### Stated goal:
Copy out the records word for word, from the line containing "will pyautogui.click(x=190, y=404)." through the line containing "click(662, 399)", with both of those lines included.

### Provided entries:
________________________

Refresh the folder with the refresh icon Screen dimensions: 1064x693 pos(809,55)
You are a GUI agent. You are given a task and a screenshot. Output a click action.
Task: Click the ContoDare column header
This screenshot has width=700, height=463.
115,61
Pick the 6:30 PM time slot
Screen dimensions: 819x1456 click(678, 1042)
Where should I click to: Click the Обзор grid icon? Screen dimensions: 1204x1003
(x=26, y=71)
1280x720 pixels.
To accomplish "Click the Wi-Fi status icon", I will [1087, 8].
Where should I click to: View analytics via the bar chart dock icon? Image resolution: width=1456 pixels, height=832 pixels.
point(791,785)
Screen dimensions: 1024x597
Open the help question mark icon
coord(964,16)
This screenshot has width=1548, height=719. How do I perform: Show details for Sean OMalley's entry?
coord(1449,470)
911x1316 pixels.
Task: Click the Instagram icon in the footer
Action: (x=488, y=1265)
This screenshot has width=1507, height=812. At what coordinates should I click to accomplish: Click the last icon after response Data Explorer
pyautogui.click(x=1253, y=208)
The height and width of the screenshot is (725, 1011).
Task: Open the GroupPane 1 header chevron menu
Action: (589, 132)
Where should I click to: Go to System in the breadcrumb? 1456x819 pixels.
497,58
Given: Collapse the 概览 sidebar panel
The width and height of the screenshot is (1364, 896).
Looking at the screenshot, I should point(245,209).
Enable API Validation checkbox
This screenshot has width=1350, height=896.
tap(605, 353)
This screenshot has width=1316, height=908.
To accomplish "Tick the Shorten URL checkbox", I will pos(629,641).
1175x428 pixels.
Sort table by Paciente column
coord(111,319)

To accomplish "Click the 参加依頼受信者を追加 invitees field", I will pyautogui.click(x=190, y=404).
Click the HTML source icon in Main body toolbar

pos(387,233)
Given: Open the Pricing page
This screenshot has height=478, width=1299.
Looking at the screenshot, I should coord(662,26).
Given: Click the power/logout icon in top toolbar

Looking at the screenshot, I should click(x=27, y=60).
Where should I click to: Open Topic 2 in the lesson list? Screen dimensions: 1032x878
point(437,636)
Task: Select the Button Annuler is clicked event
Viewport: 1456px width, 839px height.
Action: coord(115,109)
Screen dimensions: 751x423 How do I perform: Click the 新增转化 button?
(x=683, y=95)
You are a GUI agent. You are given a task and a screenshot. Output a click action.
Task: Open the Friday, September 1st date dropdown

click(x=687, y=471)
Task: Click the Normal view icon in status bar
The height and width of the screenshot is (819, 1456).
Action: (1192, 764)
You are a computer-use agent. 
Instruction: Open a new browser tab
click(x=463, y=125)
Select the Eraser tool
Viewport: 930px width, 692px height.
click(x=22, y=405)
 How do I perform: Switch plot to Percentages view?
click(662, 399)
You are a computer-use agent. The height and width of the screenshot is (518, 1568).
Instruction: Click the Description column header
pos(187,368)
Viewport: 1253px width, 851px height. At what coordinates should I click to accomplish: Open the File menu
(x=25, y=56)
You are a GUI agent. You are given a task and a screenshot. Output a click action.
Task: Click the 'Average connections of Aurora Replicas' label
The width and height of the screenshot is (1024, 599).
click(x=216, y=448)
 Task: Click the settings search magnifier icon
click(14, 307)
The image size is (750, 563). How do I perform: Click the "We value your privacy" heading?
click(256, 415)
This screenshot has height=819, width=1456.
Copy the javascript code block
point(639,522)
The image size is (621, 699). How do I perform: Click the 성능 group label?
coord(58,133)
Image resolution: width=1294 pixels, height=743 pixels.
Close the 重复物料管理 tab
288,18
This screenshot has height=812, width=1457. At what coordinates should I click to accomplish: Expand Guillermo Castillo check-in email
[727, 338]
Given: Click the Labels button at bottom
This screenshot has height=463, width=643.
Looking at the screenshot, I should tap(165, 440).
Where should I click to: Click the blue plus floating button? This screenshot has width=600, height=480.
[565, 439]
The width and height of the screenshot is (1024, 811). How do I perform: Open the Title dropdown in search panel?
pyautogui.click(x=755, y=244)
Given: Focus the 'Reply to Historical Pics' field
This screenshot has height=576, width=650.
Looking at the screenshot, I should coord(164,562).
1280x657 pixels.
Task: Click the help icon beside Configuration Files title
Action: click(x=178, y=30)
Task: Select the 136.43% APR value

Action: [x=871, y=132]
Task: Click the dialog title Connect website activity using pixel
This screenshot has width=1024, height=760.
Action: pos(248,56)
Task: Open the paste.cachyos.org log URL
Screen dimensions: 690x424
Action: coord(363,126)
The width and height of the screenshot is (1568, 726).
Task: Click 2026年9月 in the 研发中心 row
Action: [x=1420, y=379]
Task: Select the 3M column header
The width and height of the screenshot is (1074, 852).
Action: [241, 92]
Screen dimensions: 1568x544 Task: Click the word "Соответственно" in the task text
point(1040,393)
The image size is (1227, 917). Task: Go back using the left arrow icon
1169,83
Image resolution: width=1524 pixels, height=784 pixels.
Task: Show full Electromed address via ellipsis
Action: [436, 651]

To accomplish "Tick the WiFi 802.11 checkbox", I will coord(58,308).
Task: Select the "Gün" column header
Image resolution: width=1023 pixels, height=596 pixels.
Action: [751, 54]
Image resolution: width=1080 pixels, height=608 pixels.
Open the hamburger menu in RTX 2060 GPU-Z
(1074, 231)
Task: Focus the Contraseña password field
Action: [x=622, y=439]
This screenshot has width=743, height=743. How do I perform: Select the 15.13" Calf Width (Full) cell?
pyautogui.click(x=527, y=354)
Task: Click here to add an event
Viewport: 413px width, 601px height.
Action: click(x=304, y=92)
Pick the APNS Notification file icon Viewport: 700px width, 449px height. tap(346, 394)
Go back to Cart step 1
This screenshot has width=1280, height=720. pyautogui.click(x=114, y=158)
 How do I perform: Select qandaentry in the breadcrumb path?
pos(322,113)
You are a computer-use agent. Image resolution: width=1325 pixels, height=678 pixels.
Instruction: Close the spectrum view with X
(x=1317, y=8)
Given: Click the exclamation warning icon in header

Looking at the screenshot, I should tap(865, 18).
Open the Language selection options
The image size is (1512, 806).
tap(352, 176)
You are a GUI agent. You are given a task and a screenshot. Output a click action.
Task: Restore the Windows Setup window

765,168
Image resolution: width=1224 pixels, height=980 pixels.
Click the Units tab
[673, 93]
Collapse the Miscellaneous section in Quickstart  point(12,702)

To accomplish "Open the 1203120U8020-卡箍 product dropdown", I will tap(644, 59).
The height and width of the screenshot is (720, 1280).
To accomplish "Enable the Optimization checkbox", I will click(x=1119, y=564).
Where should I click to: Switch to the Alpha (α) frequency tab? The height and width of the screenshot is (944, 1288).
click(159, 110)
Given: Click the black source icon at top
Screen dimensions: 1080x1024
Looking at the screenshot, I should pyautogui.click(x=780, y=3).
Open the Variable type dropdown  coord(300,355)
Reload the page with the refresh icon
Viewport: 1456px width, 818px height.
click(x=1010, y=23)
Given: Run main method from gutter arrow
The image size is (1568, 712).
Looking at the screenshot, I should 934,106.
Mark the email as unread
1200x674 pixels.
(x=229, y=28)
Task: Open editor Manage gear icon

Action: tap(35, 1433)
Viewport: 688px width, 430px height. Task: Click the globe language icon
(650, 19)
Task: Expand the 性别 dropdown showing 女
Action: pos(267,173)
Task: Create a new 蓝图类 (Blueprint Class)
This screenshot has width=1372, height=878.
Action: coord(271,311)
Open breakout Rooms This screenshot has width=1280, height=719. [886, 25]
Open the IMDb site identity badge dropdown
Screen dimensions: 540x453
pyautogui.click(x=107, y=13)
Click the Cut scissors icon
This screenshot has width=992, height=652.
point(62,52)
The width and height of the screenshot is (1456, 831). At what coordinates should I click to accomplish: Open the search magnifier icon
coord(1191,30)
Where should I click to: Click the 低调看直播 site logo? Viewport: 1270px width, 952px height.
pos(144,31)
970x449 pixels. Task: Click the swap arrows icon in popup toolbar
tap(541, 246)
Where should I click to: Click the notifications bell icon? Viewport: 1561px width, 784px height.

________________________

### Written solution:
To accomplish "Click the 参加依頼受信者を追加 invitees field", I will pyautogui.click(x=190, y=404).
Click the HTML source icon in Main body toolbar

pos(387,233)
Given: Open the Pricing page
This screenshot has height=478, width=1299.
Looking at the screenshot, I should coord(662,26).
Given: Click the power/logout icon in top toolbar

Looking at the screenshot, I should click(x=27, y=60).
Where should I click to: Open Topic 2 in the lesson list? Screen dimensions: 1032x878
point(437,636)
Task: Select the Button Annuler is clicked event
Viewport: 1456px width, 839px height.
Action: coord(115,109)
Screen dimensions: 751x423 How do I perform: Click the 新增转化 button?
(x=683, y=95)
You are a GUI agent. You are given a task and a screenshot. Output a click action.
Task: Open the Friday, September 1st date dropdown

click(x=687, y=471)
Task: Click the Normal view icon in status bar
The height and width of the screenshot is (819, 1456).
Action: (1192, 764)
You are a computer-use agent. 
Instruction: Open a new browser tab
click(x=463, y=125)
Select the Eraser tool
Viewport: 930px width, 692px height.
click(x=22, y=405)
 How do I perform: Switch plot to Percentages view?
click(662, 399)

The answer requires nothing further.